After End of Ferring License Deal, INVO Bioscience Moves to Acquire Fertility Practices

 

BY: RON SHINKMAN

In a bid to gain traction with its intravaginal device for IVF patients, INVO Bioscience has modified its business strategy to focus on acquiring freestanding fertility practices.

For the first nine months of 2022, INVO reported a loss of $8.1 million on revenue of $544,000. By contrast, the company lost $6.8 million on revenue of $1.1 million during the first nine months of 2021.

INVO has had to refocus its business strategy after a distribution deal with Ferring Pharmaceuticals ended in late 2021. Ferring had issues convincing physicians at busy practices to bring its products on board, INVO Chief Executive Officer, Steve Shum, said in an interview with Inside Reproductive Health.

“For a medical practice operator that is generally running at 100% of capacity or close to it, the idea of bringing in a completely new treatment methodology leads to the question ‘why? Why do it if nothing is broken?’” Shum said.

Nevertheless, soon after the Ferring pact began in 2019, it immediately became one of INVO’s leading sources of revenue. In the last year of the agreement, $3.6 million of INVO’s $4.1 million in revenue came from Ferring’s licensing fees. 

By comparison, INVO reported revenue of just $544,054 for the first nine months of 2022. Nearly $395,000 of that revenue came from INVO’s branded clinics in Georgia, Alabama and Monterrey, Mexico, which are operated in joint venture with existing fertility practices. Less than $150,000 was derived from direct product sales. 

“We see quite a few smaller practices that have one to two or maybe three physician operators, and we think that's the right sort of size practice for us to entertain potential acquisitions,” Shum said. 

The Sarasota, Fla.-based INVO is close to completing its first acquisition, which involves what Shum described as a “great practice” in an area of the U.S. he declined to disclose. 

“It’s been around for quite a while, it does good business and it’s nicely profitable,” Shum said. “It has a good reputation in the area, which is important.

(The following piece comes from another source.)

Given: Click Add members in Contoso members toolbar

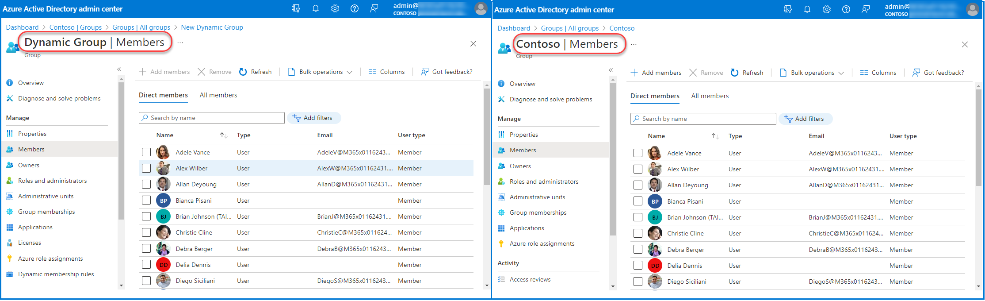Looking at the screenshot, I should click(x=656, y=73).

So, we’re excited about it.” He later added that he hoped to announce specifics of the acquisition when the company releases 2022 year-end earnings, likely sometime next month.

Shum discussed the new strategy during the company’s third-quarter earnings call in November, and suggested there may be as many 100 clinics nationwide with annual revenue of $1.5 million to $6 million that could be purchase targets.

John Heerdink, managing partner of Vista Partners, a San Francisco-based investment management firm, noted during the earnings call that “If you tucked in one, two or three of these (practices), you would reach breakeven (or) profitability very quickly.”

A Ferring spokesperson did not respond to a request seeking comment on the agreement’s end. Shum said that the company looked for similar distribution deals with other firms, but that there has not been any success as of yet.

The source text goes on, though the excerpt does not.